Methods: We implemented traditional and machine learning methods to identify an improved algorithm that: (1) had ≤5 percentage point difference in sensitivity and specificity across racial/ethnic groups; (2) achieved ≥80% overall accuracy across racial/ethnic groups; and (3) achieved ≥75% sensitivity and ≥90% specificity overall. Final recommendations were based on robustness, accuracy of estimated race/ethnicity-specific prevalence and prevalence ratios compared to those using in-person diagnoses, and ease of use.

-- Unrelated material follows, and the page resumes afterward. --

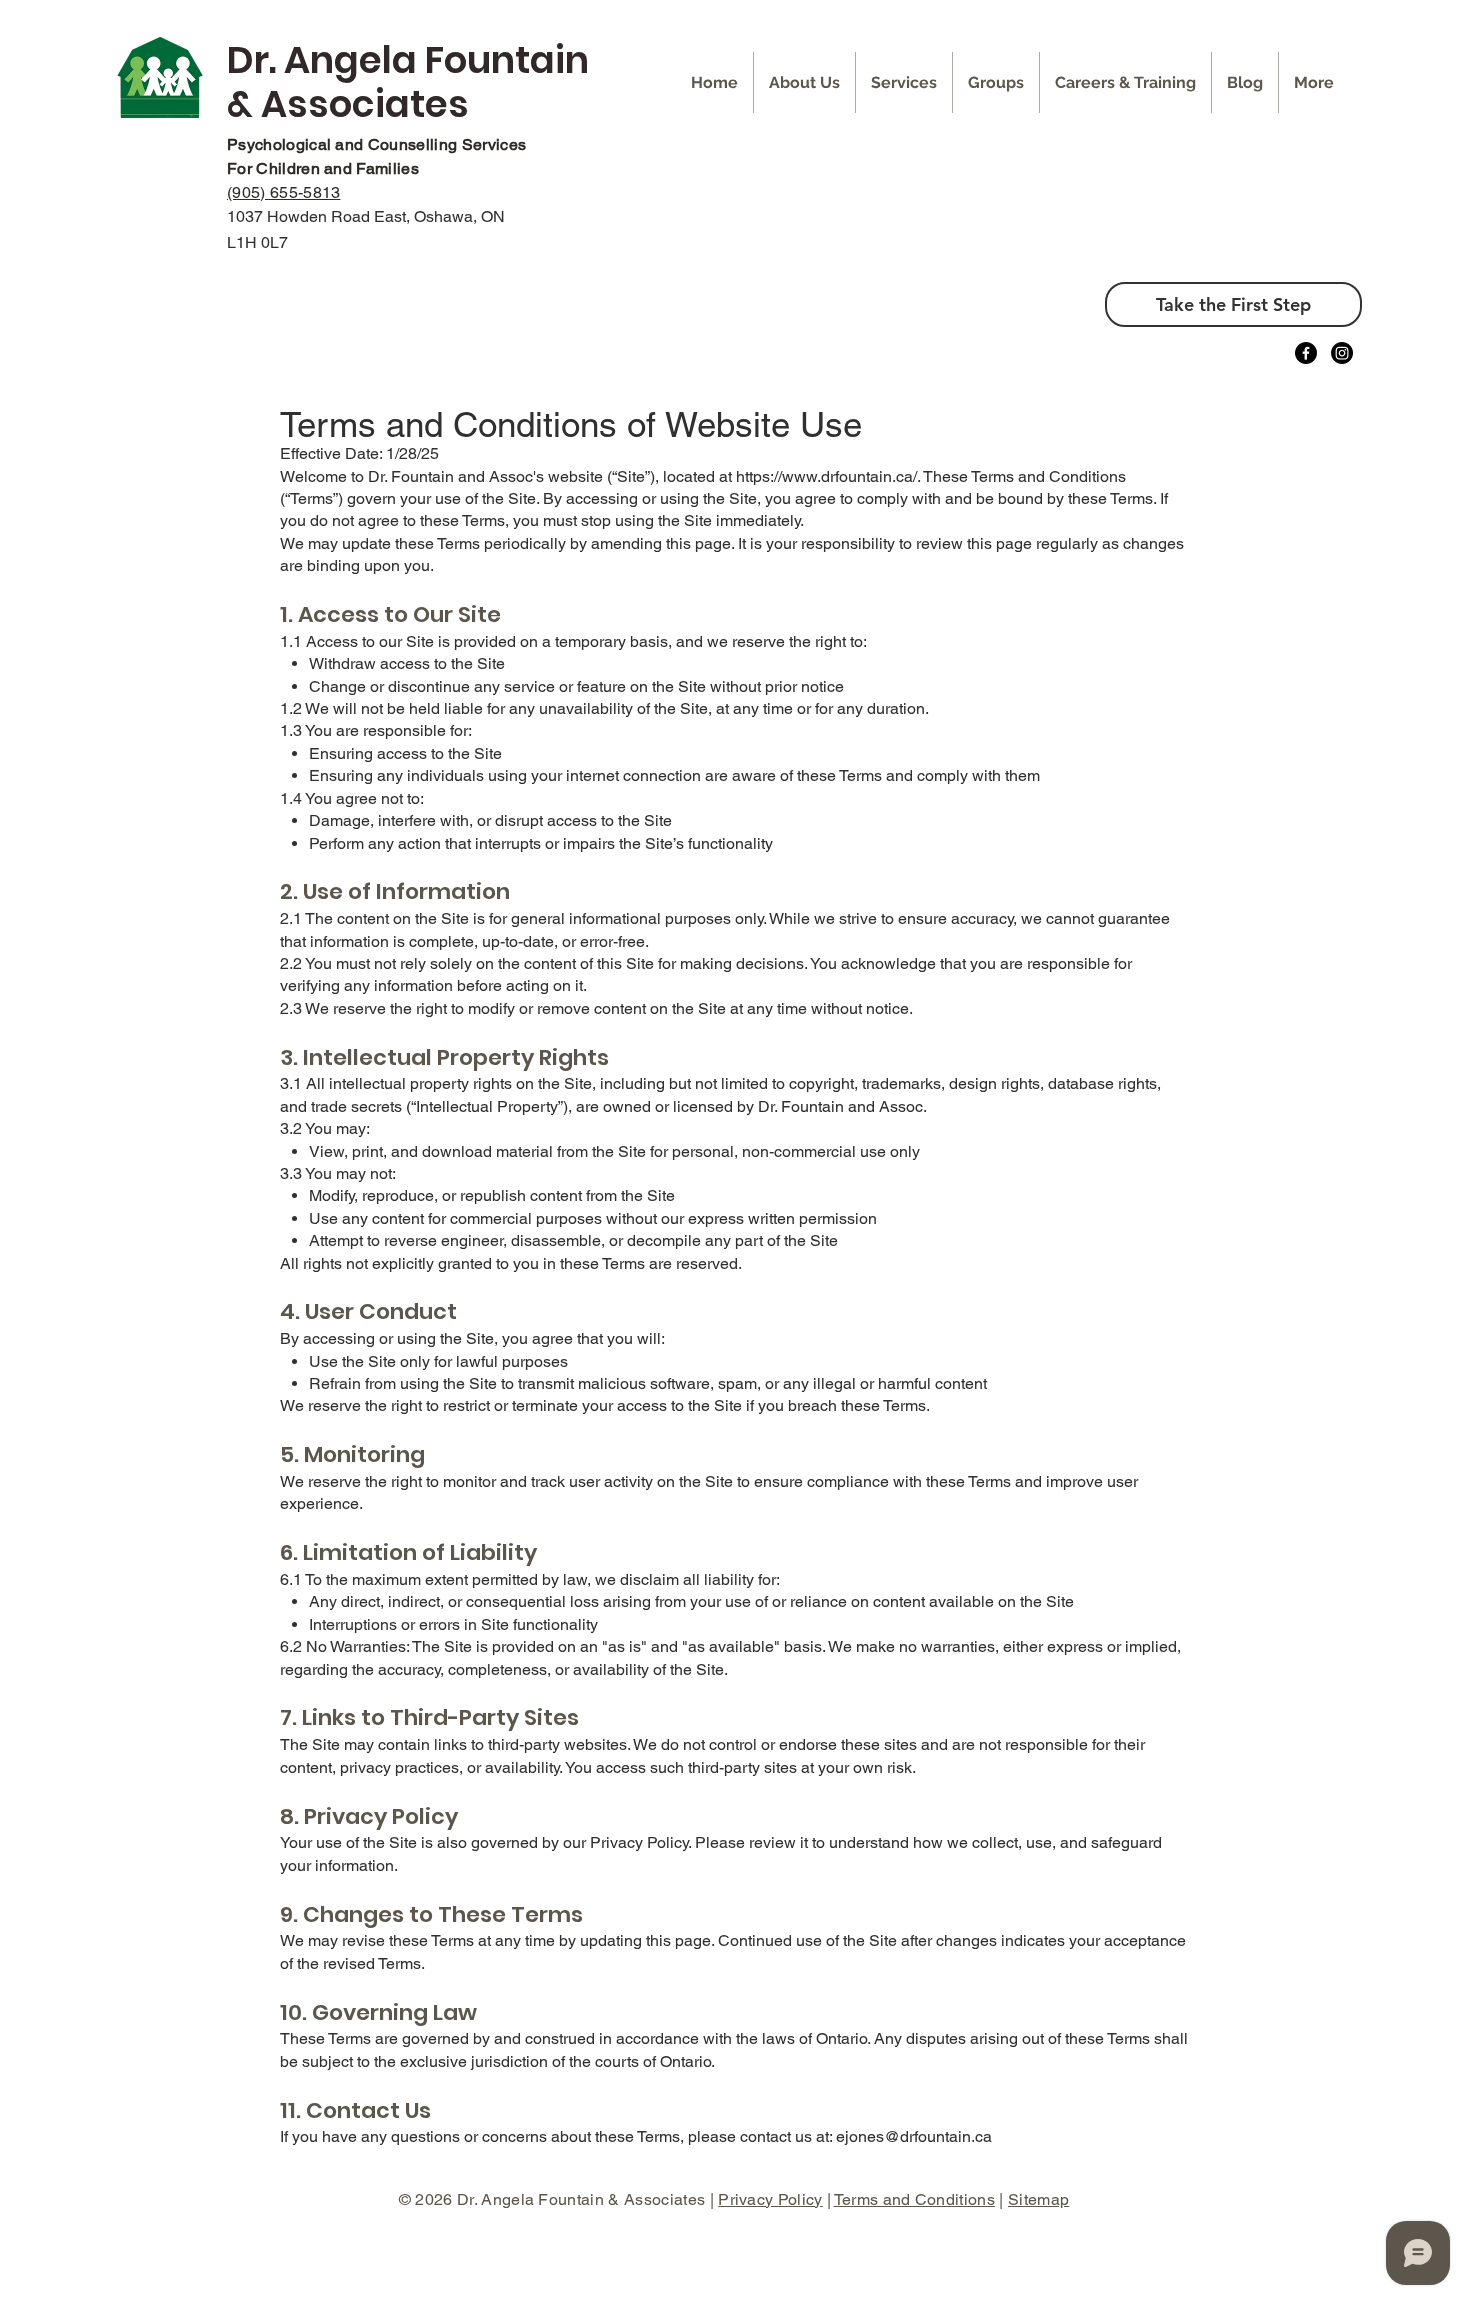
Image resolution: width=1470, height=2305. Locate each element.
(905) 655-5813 (283, 192)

Results: We identified six algorithms that met our prespecified criteria. Our three recommended algorithms achieved ≤3 percentage point difference in sensitivity and ≤5 percentage point difference in specificity across racial/ethnic groups, as well as 77%-83% sensitivity, 92%-94% specificity, and 90%-92% accuracy overall in analyses designed to emulate out-of-sample performance. Pairwise prevalence ratios between non-Hispanic whites, non-Hispanic blacks, and Hispanics estimated by application of these algorithms are within 1%-10% of prevalence ratios estimated based on in-person diagnoses.
Conclusions: We believe these algorithms will be of immense value to dementia researchers interested in racial/ethnic disparities. Our process can be replicated to allow minimally biasing algorithmic classification of dementia for other purposes.